I took this statement of TFF from duzzy:



> the tap is just a normal aquarium tap it goes like this: yeast factory valve t with condom tap you turn the tap off and overnight the condom blows up in when you turn the lights on turn and the co2 on over the course of the day the condom slowly goes down I tried a balloon but the rubber was to tough i stretched the condom a few times and worked, still tweaking it as soon as i get it finalized will post on the subject. As for thinking of it I was watching my little niece trying to blow a balloon up she would get so far and when she took a breath it went down and bing the light bulb went off and ooh


----------



## sevenleaf (5 Jun 2008)

aaronnorth said:
			
		

> I took this statement of TFF from duzzy:
> 
> 
> 
> > the tap is just a normal aquarium tap it goes like this: yeast factory valve t with condom tap you turn the tap off and overnight the condom blows up in when you turn the lights on turn and the co2 on over the course of the day the condom slowly goes down I tried a balloon but the rubber was to tough i stretched the condom a few times and worked, still tweaking it as soon as i get it finalized will post on the subject. As for thinking of it I was watching my little niece trying to blow a balloon up she would get so far and when she took a breath it went down and bing the light bulb went off and ooh



Nice idea, I like it! I'm very new to the CO2 thing so still trying different things, but if it meant that I could make a mix with less yeast, so the whole mix lasted a little longer then that's a winner as far as I am concerned!

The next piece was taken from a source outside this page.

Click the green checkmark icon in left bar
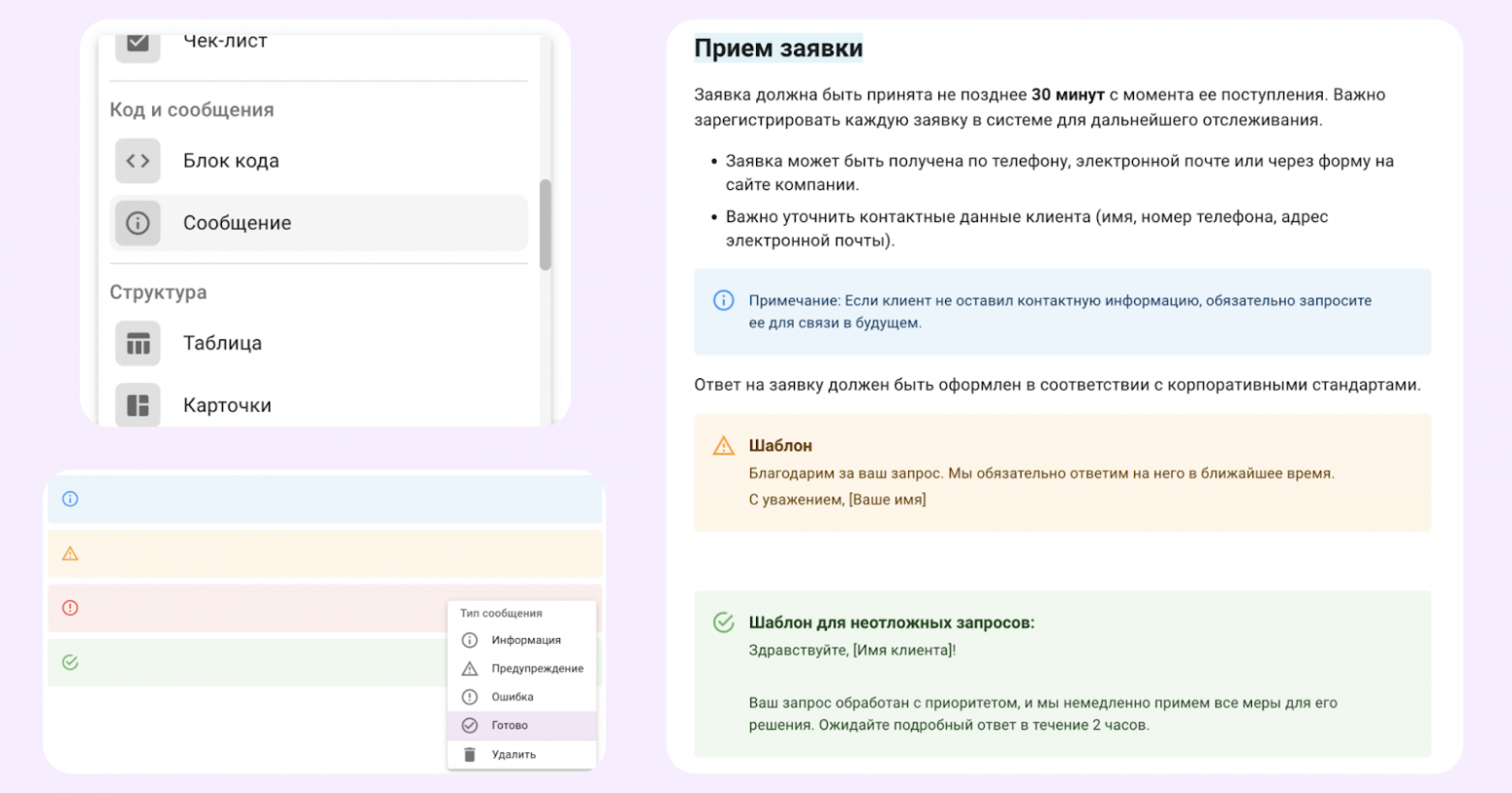Viewport: 1512px width, 793px height. click(70, 663)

I was looking through my box of tricks last night and found a non return valve which I stuck on the CO2 line. It appears to have increased the resistance before the diffuser and therefore reduced the flow - but I don't know if this will be a long term solution - I guess the CO2 will still be produced at the same rate and therefore the pressure will just rise until it was as before.

Airstone it is though!


----------